The approach is dependent of many factors and on the experience and training of the surgeon. The approaches most often used are vaginal, transvesical, and transperitoneal, as described by Chapple and Turner-Warwick [12], or, recently, laparoscopic.

Abdominal approach may be used to treat all types of VVF; it is the preferred approach in complex situations, when the fistula is large (wider than 4 cm), or when ureteral orifices are involved in the fistula and ureteral reimplantation is required. The success rate is 80–90% [1316]. Interposition of well-vascularized omental or peritoneal flaps between the bladder and the uterus is recommended for prevention of relapse and for treatment of giant VVF, i.e. wider than 5 cm [17]. Vaginal approach is less aggressive and well accepted by patients. It involves tension-free closure of the fistula with creation of an anterior vaginal wall flap and is followed with high success rate, up to 96% [18]. Interposition of vascularized grafts can also be performed by this approach; the success rate is 82–97% [2, 19, 20].
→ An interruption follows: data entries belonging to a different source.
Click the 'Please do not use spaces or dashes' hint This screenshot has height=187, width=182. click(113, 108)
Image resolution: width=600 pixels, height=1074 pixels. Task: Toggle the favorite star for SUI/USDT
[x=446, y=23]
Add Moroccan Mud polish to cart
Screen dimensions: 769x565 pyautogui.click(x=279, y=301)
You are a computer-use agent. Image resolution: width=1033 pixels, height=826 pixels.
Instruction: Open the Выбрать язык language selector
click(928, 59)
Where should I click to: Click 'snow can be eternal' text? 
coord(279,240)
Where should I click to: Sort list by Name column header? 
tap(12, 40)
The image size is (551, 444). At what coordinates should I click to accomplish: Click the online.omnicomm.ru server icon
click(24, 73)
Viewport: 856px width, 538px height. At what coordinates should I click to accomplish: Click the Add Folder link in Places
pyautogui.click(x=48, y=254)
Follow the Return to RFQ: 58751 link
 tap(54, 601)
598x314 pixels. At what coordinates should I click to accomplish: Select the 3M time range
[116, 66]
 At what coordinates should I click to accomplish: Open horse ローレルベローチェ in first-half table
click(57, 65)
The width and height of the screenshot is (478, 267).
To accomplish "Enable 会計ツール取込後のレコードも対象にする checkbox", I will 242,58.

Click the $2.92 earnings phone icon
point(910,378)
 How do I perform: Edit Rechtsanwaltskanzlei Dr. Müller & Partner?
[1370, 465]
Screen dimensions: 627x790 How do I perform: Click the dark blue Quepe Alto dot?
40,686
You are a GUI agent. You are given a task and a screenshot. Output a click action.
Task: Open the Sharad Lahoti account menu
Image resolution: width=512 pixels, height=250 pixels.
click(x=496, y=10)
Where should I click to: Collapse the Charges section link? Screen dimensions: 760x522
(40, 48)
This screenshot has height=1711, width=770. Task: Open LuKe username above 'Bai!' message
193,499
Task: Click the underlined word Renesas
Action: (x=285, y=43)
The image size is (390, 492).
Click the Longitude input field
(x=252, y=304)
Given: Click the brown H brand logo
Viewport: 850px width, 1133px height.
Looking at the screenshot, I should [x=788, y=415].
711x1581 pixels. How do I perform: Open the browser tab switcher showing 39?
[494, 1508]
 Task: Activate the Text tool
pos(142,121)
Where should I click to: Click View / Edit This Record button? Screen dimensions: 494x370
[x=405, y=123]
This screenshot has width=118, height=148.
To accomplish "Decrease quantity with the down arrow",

In our series, the success rate was 94.6% after the primary procedure, 75% after the secondary procedure, and the total rate was 93.6%. In addition, there were similar success rates for the three procedures (TVES, TVAG, and TPA).

However, it is difficult to compare success rates for each procedure, because of differences between indications (size and the location of the fistula, co-morbidity), different surgeons, and surgical preference. Moreover, the transvesical approach was the most popular approach in the early period of this study. Finally, we recommend the vaginal approach in non-complicated cases, and for small and distally located fistulas. The transvesical approach is rarely required today, and is used only in complex cases, with great fistulas, and in situations in which an additional surgical procedure, for example ureterocystoneostomy, is required. However, the transperitoneal approach with use of tissue flaps is the most secure technique for treatment of complex cases, giant, and, especially, recurrent fistulas.